[Exercise input start]

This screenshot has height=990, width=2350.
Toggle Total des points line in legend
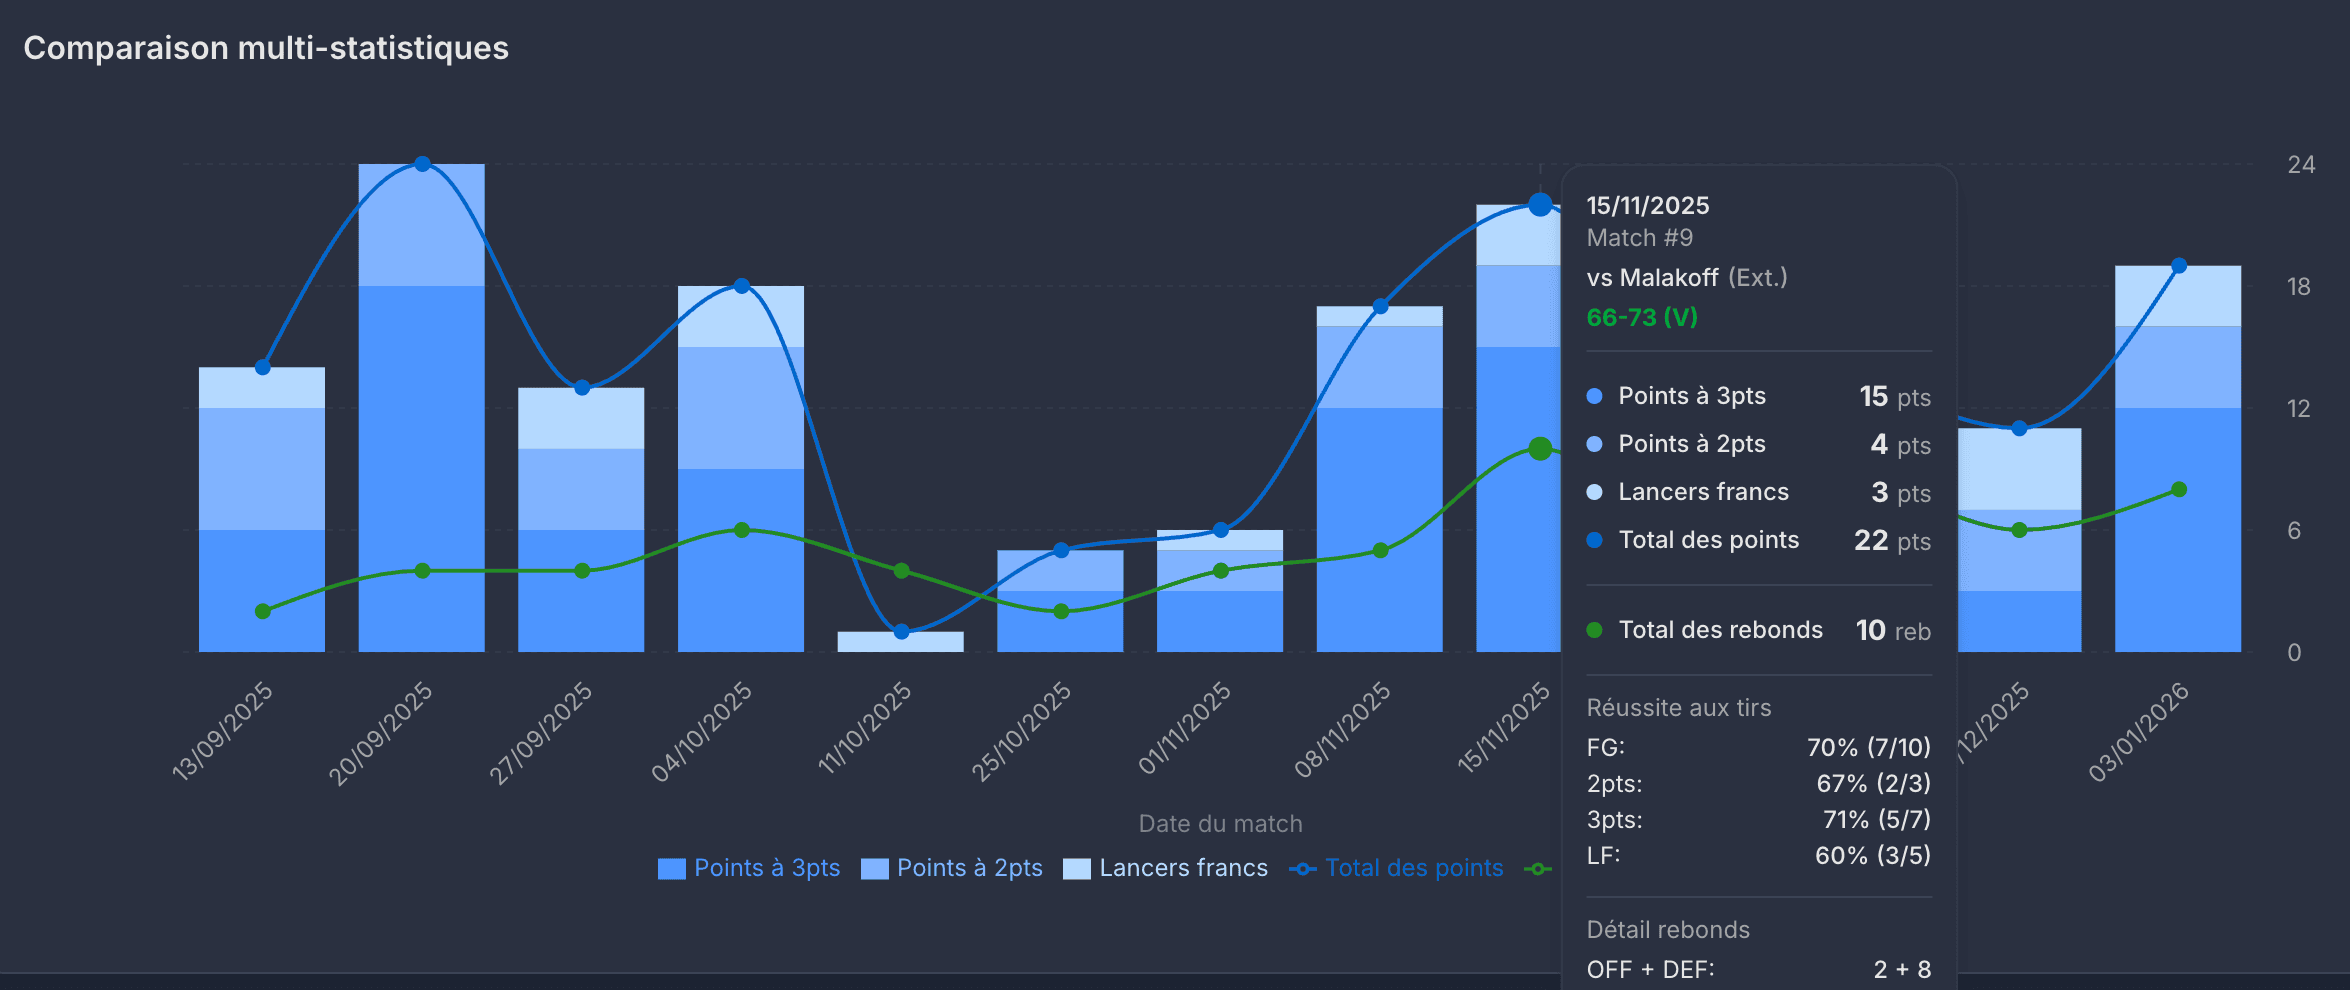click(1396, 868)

[Exercise input end]
[Exercise input start]

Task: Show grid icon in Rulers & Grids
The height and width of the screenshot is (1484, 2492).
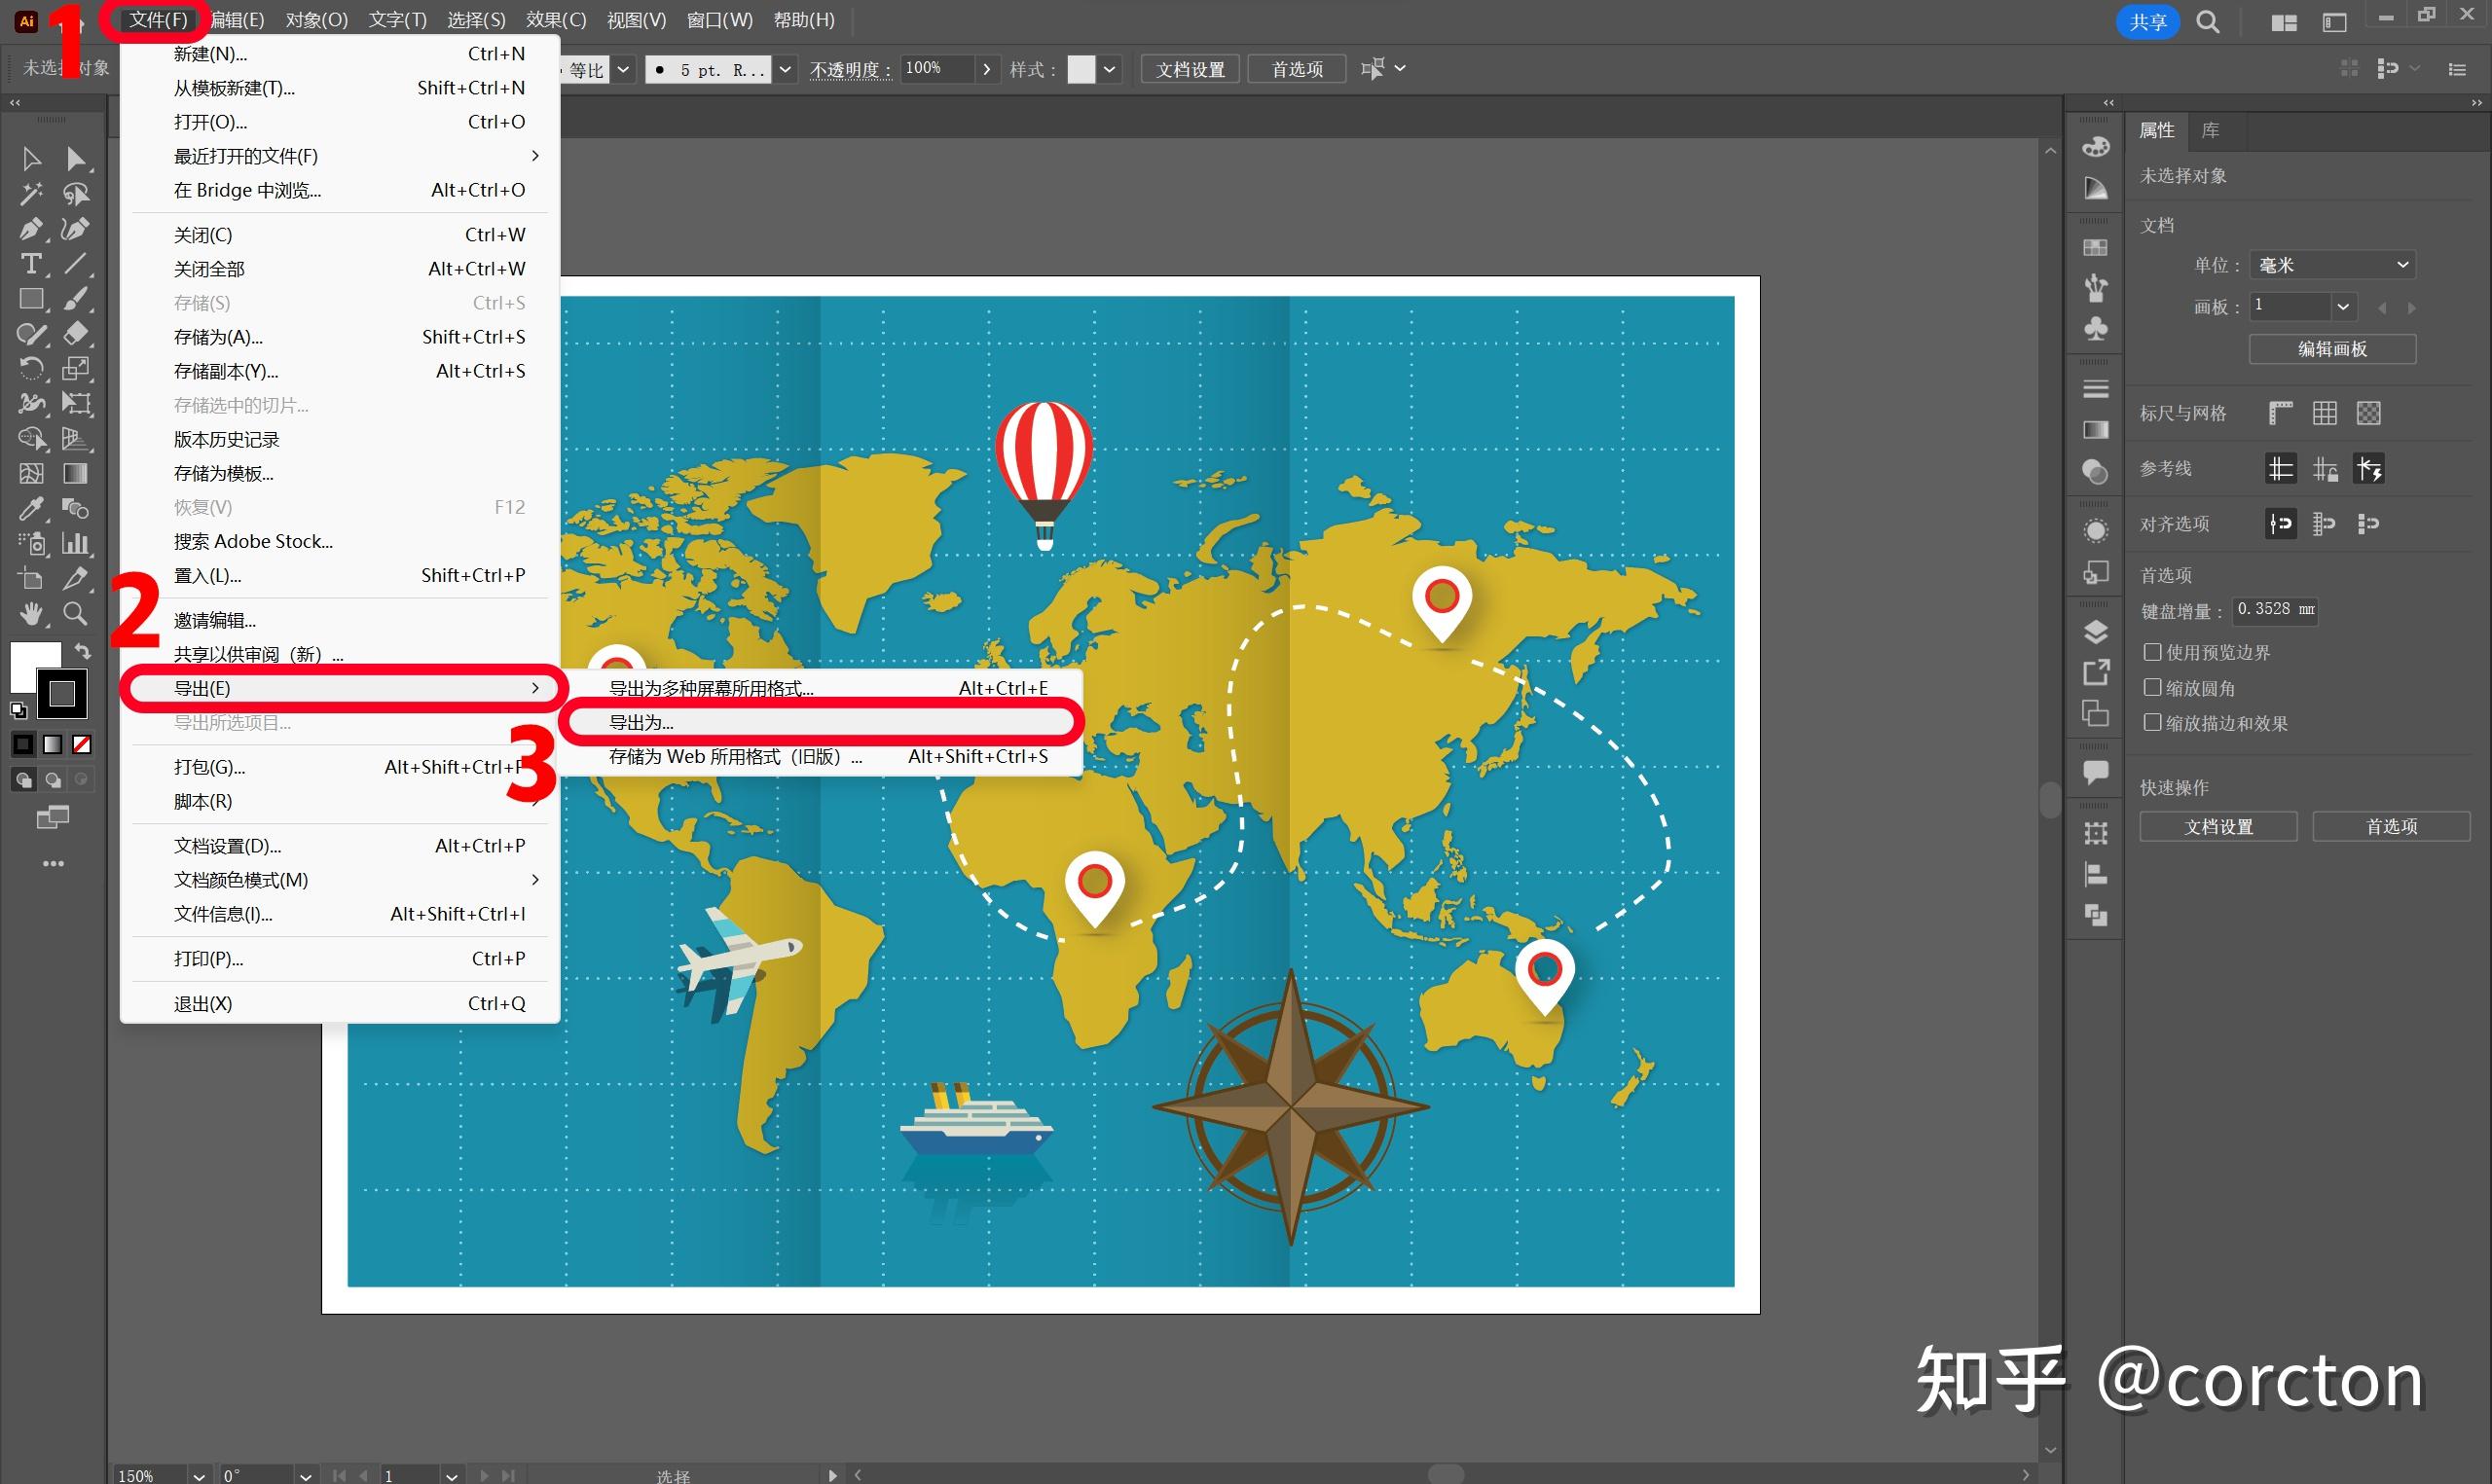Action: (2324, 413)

[Exercise input end]
[Exercise input start]

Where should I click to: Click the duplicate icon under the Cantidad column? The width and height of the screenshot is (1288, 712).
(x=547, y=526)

[Exercise input end]

**What you are asked to do:**
Give the stretch from the line containing "This screenshot has height=990, width=2350." through the line containing "click(1396, 868)" as a JSON list of strings, one string per line, with blank lines and the pictures left out.

**Answer to this problem:**
[
  "This screenshot has height=990, width=2350.",
  "Toggle Total des points line in legend",
  "click(1396, 868)"
]